Multivariate Regression Colab Badge

A multivariate regression is one where the target (dependent) variable has multiple dimensions instead of the usual 1. For example, predicting a location in 3D space, or a location on a 2D map.

Let’s generate a dataset which has 7 features, and the target variable is 3-dimensional.

# Imports
import numpy as np
import matplotlib.pyplot as plt
import seaborn as sns
import tensorflow as tf
import probflow as pf
np.random.seed(12345)
tf.random.set_seed(12345)
randn = lambda *x: np.random.randn(*x).astype('float32')

# Data with multiple output dimensions
N = 512
Di = 7
Do = 3
x = randn(N, Di)
w = randn(Di, Do)
y = x @ w + 0.3*randn(N, Do)

Homoscedastic Multivariate Regression

The simplest way to do a multivariate regression would be to predict the mean in each dimension, and assume the variance is constant in each dimension (but allow the variance to be different in each of the output dimensions). Then the observation distribution is a MultivariateNormal instead of just a Normal distribution:

class MultivariateRegression(pf.Model):

    def __init__(self, dims):
        self.net = pf.DenseNetwork(dims)
        self.std = pf.ScaleParameter(dims[-1])

    def __call__(self, x):
        loc = self.net(x)
        cov = tf.linalg.diag(self.std())
        return pf.MultivariateNormal(loc, cov)

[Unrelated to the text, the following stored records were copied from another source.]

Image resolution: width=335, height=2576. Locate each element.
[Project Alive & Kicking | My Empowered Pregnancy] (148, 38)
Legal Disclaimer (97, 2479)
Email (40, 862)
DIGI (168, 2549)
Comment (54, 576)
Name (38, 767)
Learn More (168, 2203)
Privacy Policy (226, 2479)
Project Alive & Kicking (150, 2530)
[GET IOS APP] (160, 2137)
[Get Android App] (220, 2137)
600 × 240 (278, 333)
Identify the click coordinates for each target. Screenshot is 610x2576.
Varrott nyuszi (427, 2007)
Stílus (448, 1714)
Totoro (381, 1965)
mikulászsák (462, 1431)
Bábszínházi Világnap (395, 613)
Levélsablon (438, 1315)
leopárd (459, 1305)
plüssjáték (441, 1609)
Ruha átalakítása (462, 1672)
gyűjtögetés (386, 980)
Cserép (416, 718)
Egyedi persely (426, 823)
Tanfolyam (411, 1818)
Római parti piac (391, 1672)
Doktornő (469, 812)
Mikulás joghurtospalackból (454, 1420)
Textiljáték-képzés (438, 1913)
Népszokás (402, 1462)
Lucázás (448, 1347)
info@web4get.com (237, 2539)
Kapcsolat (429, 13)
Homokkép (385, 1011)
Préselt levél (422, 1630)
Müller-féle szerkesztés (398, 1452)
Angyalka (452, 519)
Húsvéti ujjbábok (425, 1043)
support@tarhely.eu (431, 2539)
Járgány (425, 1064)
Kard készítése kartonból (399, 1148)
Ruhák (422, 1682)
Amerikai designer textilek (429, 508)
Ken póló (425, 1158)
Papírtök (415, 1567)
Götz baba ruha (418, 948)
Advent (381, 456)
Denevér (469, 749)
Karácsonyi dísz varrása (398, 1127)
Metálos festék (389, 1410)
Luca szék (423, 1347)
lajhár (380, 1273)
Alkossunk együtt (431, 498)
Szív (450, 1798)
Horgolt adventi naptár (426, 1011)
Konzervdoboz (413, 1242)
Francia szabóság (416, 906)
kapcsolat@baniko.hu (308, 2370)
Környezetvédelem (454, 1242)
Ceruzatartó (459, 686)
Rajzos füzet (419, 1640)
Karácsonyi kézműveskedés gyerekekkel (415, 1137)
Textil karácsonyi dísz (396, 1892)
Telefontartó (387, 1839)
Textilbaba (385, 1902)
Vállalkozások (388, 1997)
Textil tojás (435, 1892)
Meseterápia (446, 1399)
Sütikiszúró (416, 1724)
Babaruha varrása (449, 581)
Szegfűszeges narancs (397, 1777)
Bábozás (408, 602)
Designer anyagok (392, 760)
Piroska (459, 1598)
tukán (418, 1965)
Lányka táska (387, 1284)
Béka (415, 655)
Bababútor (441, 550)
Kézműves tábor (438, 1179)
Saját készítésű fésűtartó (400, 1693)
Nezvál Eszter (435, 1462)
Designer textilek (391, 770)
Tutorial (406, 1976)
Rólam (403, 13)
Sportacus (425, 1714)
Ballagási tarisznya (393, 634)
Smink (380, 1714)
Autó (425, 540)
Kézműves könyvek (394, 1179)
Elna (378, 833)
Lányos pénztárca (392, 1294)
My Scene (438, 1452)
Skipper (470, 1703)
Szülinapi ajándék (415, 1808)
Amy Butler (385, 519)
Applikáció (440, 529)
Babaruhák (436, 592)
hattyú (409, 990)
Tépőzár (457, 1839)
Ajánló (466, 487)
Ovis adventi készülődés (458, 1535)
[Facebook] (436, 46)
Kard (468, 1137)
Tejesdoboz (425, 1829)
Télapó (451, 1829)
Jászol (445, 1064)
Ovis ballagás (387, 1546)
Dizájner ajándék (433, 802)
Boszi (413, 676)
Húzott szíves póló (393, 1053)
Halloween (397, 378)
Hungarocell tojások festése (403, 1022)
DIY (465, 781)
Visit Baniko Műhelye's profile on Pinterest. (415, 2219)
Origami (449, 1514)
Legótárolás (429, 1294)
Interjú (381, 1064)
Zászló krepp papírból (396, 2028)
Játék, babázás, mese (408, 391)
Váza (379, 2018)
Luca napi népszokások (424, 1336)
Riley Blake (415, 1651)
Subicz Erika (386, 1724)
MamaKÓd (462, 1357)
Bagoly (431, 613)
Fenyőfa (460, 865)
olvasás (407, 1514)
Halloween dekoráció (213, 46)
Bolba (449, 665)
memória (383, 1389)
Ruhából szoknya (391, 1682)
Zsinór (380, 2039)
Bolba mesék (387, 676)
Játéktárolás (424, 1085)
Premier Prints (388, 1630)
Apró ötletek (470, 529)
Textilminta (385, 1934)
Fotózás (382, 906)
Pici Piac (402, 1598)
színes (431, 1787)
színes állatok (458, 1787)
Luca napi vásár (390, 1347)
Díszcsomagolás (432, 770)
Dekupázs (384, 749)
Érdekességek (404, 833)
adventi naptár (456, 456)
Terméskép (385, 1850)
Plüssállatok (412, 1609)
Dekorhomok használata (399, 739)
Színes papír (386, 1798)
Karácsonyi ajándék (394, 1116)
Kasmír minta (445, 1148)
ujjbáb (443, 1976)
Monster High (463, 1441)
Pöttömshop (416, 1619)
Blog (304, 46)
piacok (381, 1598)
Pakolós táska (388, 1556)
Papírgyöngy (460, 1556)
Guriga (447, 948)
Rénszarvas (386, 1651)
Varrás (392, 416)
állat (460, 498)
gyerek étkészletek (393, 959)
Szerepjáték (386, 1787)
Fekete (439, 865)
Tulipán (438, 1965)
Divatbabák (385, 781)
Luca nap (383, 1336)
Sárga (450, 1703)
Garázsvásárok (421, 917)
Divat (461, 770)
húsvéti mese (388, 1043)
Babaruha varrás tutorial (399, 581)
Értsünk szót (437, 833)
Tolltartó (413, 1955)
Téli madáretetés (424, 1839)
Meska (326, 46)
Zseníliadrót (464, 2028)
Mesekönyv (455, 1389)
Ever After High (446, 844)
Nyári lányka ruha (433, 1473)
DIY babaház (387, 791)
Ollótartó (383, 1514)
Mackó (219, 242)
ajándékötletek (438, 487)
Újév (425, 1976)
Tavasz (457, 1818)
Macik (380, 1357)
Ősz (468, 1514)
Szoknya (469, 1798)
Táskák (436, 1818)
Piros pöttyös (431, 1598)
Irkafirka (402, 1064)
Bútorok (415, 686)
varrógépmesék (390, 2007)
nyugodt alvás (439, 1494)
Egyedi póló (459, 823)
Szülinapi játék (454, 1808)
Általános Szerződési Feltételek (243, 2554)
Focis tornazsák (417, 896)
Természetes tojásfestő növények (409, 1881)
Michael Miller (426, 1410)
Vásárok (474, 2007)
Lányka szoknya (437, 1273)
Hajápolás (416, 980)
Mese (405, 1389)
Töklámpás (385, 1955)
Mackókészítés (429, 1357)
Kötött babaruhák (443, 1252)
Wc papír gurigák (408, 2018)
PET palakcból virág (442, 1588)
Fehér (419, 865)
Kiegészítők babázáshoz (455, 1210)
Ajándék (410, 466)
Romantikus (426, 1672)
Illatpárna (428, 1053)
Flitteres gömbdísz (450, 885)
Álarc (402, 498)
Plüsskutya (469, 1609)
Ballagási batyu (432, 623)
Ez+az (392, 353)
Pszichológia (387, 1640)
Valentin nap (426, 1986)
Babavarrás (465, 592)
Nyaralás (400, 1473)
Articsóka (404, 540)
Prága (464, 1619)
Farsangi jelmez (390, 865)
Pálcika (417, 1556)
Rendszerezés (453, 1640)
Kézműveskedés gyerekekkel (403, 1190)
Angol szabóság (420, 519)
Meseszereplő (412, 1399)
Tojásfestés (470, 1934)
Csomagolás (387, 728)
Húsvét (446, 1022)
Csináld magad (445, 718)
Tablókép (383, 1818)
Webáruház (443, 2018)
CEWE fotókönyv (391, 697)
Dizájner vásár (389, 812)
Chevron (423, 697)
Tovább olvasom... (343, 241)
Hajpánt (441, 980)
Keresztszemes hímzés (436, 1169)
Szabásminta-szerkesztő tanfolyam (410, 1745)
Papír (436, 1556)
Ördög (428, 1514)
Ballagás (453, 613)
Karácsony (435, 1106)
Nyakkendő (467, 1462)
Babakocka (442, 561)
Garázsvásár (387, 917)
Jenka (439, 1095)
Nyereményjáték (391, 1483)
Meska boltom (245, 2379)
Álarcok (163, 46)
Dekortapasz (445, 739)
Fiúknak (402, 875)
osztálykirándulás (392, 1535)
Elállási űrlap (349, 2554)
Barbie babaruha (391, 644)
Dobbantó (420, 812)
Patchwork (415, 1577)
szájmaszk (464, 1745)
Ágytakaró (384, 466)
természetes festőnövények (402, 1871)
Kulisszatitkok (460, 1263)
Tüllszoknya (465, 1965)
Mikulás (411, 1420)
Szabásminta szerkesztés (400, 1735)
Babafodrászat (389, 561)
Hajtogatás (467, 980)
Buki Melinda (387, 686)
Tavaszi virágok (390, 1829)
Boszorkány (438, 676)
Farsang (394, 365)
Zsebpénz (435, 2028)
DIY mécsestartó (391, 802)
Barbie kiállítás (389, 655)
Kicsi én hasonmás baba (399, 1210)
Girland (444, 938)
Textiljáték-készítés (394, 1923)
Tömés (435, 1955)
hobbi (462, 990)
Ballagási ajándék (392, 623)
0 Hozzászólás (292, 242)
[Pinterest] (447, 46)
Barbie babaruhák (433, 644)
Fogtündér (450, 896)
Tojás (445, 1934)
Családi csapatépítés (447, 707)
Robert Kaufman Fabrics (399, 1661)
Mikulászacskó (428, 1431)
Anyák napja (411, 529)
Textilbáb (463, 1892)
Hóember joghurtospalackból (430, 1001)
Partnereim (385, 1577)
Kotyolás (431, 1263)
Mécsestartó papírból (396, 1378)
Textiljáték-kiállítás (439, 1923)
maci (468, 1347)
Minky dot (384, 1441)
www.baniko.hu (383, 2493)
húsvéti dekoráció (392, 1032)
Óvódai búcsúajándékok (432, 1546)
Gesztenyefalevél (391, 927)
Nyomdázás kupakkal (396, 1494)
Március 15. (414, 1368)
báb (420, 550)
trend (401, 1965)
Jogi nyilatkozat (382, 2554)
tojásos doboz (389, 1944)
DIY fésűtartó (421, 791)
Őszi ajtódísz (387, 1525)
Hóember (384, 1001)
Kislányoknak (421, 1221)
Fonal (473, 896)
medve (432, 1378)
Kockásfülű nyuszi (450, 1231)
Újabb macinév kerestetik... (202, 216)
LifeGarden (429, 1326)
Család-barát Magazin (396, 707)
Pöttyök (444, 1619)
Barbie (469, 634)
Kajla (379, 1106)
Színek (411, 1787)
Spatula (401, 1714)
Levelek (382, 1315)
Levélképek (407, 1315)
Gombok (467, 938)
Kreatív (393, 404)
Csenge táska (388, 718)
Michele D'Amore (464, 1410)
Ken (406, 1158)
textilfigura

Then we can create the model and fit it:

model = MultivariateRegression([Di, Do])
model.fit(x, y, epochs=1000)

Now our model’s output/predictions are in multiple dimensions (note that the predictions are in 3 dimensions but we’re only plotting the first 2):

for i in range(5):
    y_pred = model.predictive_sample(x[i:i+1, :])
    sns.kdeplot(y_pred[:, 0, 0], y_pred[:, 0, 1])
    plt.plot(y[i, 0], y[i, 1], 'r*')
    plt.show()
../_images/predictive_0.svg ../_images/predictive_1.svg ../_images/predictive_2.svg ../_images/predictive_3.svg ../_images/predictive_4.svg

Note that the above is simply doing a multivariate linear regression - to use a basic feed-forward neural network instead, one would just add more elements to the dims list (to add hidden layers). E.g. the following would use a neural network with three hidden layers, the first w/ 128 units, the 2nd with 64 units, and the last w/ 32 units:

model = MultivariateRegression([Di, 128, 64, 32, Do])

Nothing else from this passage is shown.